* _PROBLEM STATEMENT_: Your response must be the entire set of entries, reproduced word for word.

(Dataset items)
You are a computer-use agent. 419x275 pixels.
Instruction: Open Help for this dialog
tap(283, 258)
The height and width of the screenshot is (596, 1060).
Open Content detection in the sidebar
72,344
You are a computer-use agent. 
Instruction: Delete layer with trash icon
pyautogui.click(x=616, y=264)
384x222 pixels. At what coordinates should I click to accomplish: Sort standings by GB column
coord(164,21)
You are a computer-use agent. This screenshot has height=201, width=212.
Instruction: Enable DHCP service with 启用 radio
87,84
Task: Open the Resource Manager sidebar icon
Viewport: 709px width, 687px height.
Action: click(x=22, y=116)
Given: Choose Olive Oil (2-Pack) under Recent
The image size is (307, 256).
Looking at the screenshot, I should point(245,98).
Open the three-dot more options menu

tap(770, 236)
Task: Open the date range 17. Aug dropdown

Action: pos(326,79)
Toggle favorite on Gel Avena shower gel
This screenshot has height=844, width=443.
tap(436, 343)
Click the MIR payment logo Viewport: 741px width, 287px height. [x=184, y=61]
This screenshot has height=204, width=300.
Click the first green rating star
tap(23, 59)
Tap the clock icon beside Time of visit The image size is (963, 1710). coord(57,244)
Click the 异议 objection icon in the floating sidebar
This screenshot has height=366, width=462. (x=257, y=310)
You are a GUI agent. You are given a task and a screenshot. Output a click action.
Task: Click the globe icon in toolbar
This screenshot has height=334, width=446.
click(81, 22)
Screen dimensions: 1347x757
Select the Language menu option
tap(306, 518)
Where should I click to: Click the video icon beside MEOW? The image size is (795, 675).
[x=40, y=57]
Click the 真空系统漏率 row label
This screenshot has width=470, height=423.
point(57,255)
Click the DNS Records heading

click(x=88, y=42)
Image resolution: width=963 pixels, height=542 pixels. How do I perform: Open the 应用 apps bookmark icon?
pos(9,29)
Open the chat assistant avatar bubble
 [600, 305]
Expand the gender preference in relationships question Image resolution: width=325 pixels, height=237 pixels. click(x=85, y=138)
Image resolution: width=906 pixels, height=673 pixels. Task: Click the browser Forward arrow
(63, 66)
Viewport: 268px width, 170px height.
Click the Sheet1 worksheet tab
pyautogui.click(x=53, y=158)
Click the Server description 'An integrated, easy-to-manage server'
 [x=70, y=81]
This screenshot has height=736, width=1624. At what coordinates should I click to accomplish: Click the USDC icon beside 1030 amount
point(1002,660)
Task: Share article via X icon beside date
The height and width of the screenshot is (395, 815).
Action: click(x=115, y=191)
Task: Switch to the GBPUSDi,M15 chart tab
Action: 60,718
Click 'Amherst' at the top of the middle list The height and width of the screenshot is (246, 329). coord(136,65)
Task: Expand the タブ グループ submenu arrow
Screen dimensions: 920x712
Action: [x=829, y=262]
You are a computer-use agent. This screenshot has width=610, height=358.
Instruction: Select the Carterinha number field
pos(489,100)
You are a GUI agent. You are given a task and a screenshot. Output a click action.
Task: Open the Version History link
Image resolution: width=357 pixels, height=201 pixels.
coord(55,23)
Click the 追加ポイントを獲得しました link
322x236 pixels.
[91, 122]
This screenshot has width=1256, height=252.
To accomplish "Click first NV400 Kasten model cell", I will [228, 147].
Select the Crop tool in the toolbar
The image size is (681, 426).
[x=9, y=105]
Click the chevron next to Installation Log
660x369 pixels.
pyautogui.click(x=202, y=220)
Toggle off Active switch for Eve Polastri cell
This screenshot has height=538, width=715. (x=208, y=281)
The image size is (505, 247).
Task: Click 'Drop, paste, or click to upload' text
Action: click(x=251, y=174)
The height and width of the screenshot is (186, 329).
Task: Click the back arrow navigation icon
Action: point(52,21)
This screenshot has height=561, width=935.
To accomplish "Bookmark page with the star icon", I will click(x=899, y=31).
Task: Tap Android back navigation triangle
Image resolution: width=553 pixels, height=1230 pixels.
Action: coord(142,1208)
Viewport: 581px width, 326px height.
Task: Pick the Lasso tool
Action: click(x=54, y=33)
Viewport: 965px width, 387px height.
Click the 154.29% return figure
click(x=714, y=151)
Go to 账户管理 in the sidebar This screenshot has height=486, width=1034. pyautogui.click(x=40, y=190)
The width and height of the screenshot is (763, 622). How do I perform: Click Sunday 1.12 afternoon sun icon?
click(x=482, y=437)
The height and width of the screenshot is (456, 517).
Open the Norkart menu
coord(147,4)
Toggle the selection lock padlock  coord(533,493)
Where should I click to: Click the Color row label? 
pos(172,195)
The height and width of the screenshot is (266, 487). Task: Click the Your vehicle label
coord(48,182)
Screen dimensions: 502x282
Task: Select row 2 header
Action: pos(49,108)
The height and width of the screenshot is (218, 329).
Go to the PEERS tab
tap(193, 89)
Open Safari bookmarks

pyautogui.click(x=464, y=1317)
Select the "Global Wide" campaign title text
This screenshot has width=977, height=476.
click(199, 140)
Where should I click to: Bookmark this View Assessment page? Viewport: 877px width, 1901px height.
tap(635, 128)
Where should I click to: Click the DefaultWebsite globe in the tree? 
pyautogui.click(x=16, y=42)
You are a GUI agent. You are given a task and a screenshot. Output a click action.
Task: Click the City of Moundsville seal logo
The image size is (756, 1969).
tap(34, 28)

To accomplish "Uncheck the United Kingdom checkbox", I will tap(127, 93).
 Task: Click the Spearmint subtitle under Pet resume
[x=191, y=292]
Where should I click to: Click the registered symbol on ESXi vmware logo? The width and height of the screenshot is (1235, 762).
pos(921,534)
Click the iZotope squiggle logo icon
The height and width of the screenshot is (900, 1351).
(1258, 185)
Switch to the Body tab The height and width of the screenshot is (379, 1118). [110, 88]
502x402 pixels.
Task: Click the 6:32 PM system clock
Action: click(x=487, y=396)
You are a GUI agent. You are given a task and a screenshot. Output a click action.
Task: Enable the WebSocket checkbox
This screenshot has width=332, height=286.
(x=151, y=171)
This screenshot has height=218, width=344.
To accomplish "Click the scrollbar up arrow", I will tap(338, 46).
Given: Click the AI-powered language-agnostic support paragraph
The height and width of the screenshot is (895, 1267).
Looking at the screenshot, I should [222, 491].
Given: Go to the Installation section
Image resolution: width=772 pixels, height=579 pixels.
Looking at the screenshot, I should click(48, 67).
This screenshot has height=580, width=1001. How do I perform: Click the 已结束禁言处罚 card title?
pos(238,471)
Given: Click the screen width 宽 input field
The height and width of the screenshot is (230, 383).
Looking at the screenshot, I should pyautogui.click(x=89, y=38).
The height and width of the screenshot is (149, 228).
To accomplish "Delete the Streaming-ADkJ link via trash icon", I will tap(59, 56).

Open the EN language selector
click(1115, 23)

* _ANSWER SPACE_:
You are a computer-use agent. 419x275 pixels.
Instruction: Open Help for this dialog
tap(283, 258)
The height and width of the screenshot is (596, 1060).
Open Content detection in the sidebar
72,344
You are a computer-use agent. 
Instruction: Delete layer with trash icon
pyautogui.click(x=616, y=264)
384x222 pixels. At what coordinates should I click to accomplish: Sort standings by GB column
coord(164,21)
You are a computer-use agent. This screenshot has height=201, width=212.
Instruction: Enable DHCP service with 启用 radio
87,84
Task: Open the Resource Manager sidebar icon
Viewport: 709px width, 687px height.
Action: click(x=22, y=116)
Given: Choose Olive Oil (2-Pack) under Recent
The image size is (307, 256).
Looking at the screenshot, I should point(245,98).
Open the three-dot more options menu

tap(770, 236)
Task: Open the date range 17. Aug dropdown

Action: pos(326,79)
Toggle favorite on Gel Avena shower gel
This screenshot has height=844, width=443.
tap(436, 343)
Click the MIR payment logo Viewport: 741px width, 287px height. [x=184, y=61]
This screenshot has height=204, width=300.
Click the first green rating star
tap(23, 59)
Tap the clock icon beside Time of visit The image size is (963, 1710). coord(57,244)
Click the 异议 objection icon in the floating sidebar
This screenshot has height=366, width=462. (x=257, y=310)
You are a GUI agent. You are given a task and a screenshot. Output a click action.
Task: Click the globe icon in toolbar
This screenshot has height=334, width=446.
click(81, 22)
Screen dimensions: 1347x757
Select the Language menu option
tap(306, 518)
Where should I click to: Click the video icon beside MEOW? The image size is (795, 675).
[x=40, y=57]
Click the 真空系统漏率 row label
This screenshot has width=470, height=423.
point(57,255)
Click the DNS Records heading

click(x=88, y=42)
Image resolution: width=963 pixels, height=542 pixels. How do I perform: Open the 应用 apps bookmark icon?
pos(9,29)
Open the chat assistant avatar bubble
 [600, 305]
Expand the gender preference in relationships question Image resolution: width=325 pixels, height=237 pixels. click(x=85, y=138)
Image resolution: width=906 pixels, height=673 pixels. Task: Click the browser Forward arrow
(63, 66)
Viewport: 268px width, 170px height.
Click the Sheet1 worksheet tab
pyautogui.click(x=53, y=158)
Click the Server description 'An integrated, easy-to-manage server'
 [x=70, y=81]
This screenshot has height=736, width=1624. At what coordinates should I click to accomplish: Click the USDC icon beside 1030 amount
point(1002,660)
Task: Share article via X icon beside date
The height and width of the screenshot is (395, 815).
Action: click(x=115, y=191)
Task: Switch to the GBPUSDi,M15 chart tab
Action: 60,718
Click 'Amherst' at the top of the middle list The height and width of the screenshot is (246, 329). coord(136,65)
Task: Expand the タブ グループ submenu arrow
Screen dimensions: 920x712
Action: [x=829, y=262]
You are a computer-use agent. This screenshot has width=610, height=358.
Instruction: Select the Carterinha number field
pos(489,100)
You are a GUI agent. You are given a task and a screenshot. Output a click action.
Task: Open the Version History link
Image resolution: width=357 pixels, height=201 pixels.
coord(55,23)
Click the 追加ポイントを獲得しました link
322x236 pixels.
[91, 122]
This screenshot has width=1256, height=252.
To accomplish "Click first NV400 Kasten model cell", I will [228, 147].
Select the Crop tool in the toolbar
The image size is (681, 426).
[x=9, y=105]
Click the chevron next to Installation Log
660x369 pixels.
pyautogui.click(x=202, y=220)
Toggle off Active switch for Eve Polastri cell
This screenshot has height=538, width=715. (x=208, y=281)
The image size is (505, 247).
Task: Click 'Drop, paste, or click to upload' text
Action: click(x=251, y=174)
The height and width of the screenshot is (186, 329).
Task: Click the back arrow navigation icon
Action: point(52,21)
This screenshot has height=561, width=935.
To accomplish "Bookmark page with the star icon", I will click(x=899, y=31).
Task: Tap Android back navigation triangle
Image resolution: width=553 pixels, height=1230 pixels.
Action: coord(142,1208)
Viewport: 581px width, 326px height.
Task: Pick the Lasso tool
Action: click(x=54, y=33)
Viewport: 965px width, 387px height.
Click the 154.29% return figure
click(x=714, y=151)
Go to 账户管理 in the sidebar This screenshot has height=486, width=1034. pyautogui.click(x=40, y=190)
The width and height of the screenshot is (763, 622). How do I perform: Click Sunday 1.12 afternoon sun icon?
click(x=482, y=437)
The height and width of the screenshot is (456, 517).
Open the Norkart menu
coord(147,4)
Toggle the selection lock padlock  coord(533,493)
Where should I click to: Click the Color row label? 
pos(172,195)
The height and width of the screenshot is (266, 487). Task: Click the Your vehicle label
coord(48,182)
Screen dimensions: 502x282
Task: Select row 2 header
Action: pos(49,108)
The height and width of the screenshot is (218, 329).
Go to the PEERS tab
tap(193, 89)
Open Safari bookmarks

pyautogui.click(x=464, y=1317)
Select the "Global Wide" campaign title text
This screenshot has width=977, height=476.
click(199, 140)
Where should I click to: Bookmark this View Assessment page? Viewport: 877px width, 1901px height.
tap(635, 128)
Where should I click to: Click the DefaultWebsite globe in the tree? 
pyautogui.click(x=16, y=42)
You are a GUI agent. You are given a task and a screenshot. Output a click action.
Task: Click the City of Moundsville seal logo
The image size is (756, 1969).
tap(34, 28)

To accomplish "Uncheck the United Kingdom checkbox", I will tap(127, 93).
 Task: Click the Spearmint subtitle under Pet resume
[x=191, y=292]
Where should I click to: Click the registered symbol on ESXi vmware logo? The width and height of the screenshot is (1235, 762).
pos(921,534)
Click the iZotope squiggle logo icon
The height and width of the screenshot is (900, 1351).
(1258, 185)
Switch to the Body tab The height and width of the screenshot is (379, 1118). [110, 88]
502x402 pixels.
Task: Click the 6:32 PM system clock
Action: click(x=487, y=396)
You are a GUI agent. You are given a task and a screenshot. Output a click action.
Task: Enable the WebSocket checkbox
This screenshot has width=332, height=286.
(x=151, y=171)
This screenshot has height=218, width=344.
To accomplish "Click the scrollbar up arrow", I will tap(338, 46).
Given: Click the AI-powered language-agnostic support paragraph
The height and width of the screenshot is (895, 1267).
Looking at the screenshot, I should [222, 491].
Given: Go to the Installation section
Image resolution: width=772 pixels, height=579 pixels.
Looking at the screenshot, I should click(48, 67).
This screenshot has height=580, width=1001. How do I perform: Click the 已结束禁言处罚 card title?
pos(238,471)
Given: Click the screen width 宽 input field
The height and width of the screenshot is (230, 383).
Looking at the screenshot, I should pyautogui.click(x=89, y=38).
The height and width of the screenshot is (149, 228).
To accomplish "Delete the Streaming-ADkJ link via trash icon", I will tap(59, 56).

Open the EN language selector
click(1115, 23)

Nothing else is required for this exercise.